Nevertheless, in the past year, many traditional institutions have committed to building MOOCs of their own, or developing ways of enticing MOOC takers into their own online programs by offering to validate and award credit for MOOC credentials.

This response is not based on the track record of MOOC 1.0 beyond its proven ability to attract large numbers of students, most of whom never complete.  Many institutions wish to be part of the conversation on an educational phenomenon that has attracted so much attention and may have as yet incalculable consequences for higher education.  They also see new opportunities to attract investment in their distance learning efforts by state and private funders. Whatever the motivation, however, their involvement is bound to change the very nature of MOOCs.

Enter MOOC 2.0

As the complex and contradictory reactions to first-generation MOOCs within academia play out, we are seeing the emergence of a second generation of MOOCs. Investments are being made by leading foundations, state agencies, and institutions themselves to build MOOC 2.0 courses that focus on the typical student, integrate more effectively with established distance and on-ground programs, and lead to trustworthy credentials.

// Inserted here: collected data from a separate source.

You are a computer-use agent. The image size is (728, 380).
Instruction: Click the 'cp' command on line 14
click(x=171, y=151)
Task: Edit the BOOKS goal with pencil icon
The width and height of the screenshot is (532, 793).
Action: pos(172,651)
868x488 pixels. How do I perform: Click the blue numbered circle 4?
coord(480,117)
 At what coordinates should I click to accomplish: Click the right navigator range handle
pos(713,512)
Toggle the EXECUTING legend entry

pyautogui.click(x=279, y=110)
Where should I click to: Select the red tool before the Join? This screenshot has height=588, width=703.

These courses, sponsored in most cases by institutions with track records in effective distance education, will experiment with some enrollment restrictions, reachable instructors and facilitators, clarity about fees for enhanced services and evaluation, and more tangible guarantees of credit or recognition for those students who successfully complete. 

Thus, the potential exists that MOOC 2.0 will evolve to incorporate many of the best practices of distance learning. The best MOOC 2.0 courses may turn out to be “hybrids” that combine the characteristics of quality online courses with a lower threshold for risk-free exploration, enabling them to reach more online learners and stimulate them to further their education. We should encourage and welcome this trend.

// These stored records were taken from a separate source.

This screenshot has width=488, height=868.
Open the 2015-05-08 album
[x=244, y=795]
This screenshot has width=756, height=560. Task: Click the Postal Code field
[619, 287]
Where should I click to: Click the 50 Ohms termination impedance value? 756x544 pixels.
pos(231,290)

As the MOOC concept evolves, it is becoming more difficult to define a MOOC or distinguish among a growing jumble of similar acronyms that emphasize different characteristics. MOOC 1.0 may survive as originally conceived – massive and open – as a means of sharing and exchanging cutting-edge knowledge with the best and brightest students. 

But the millions of more typical students, who need guidance, encouragement, and frequent feedback to achieve their academic and career goals, will still rely on the infrastructure, services, and resources of academic institutions to succeed.  These are the institutions that do now and will continue in the future to educate massive numbers of students.  MOOC 2.0 has the potential to add a useful tool to their kits.

The promise of MOOC 2.0 is that by adopting proven strategies that promote success for the average or challenged student, MOOCs may give a boost to the already productive distance education movement by attracting more students and providing a low threshold means of entering online study. 

The paradox is that the next generation of MOOCs may no longer possess the features that initially attracted the attention of the public and the media.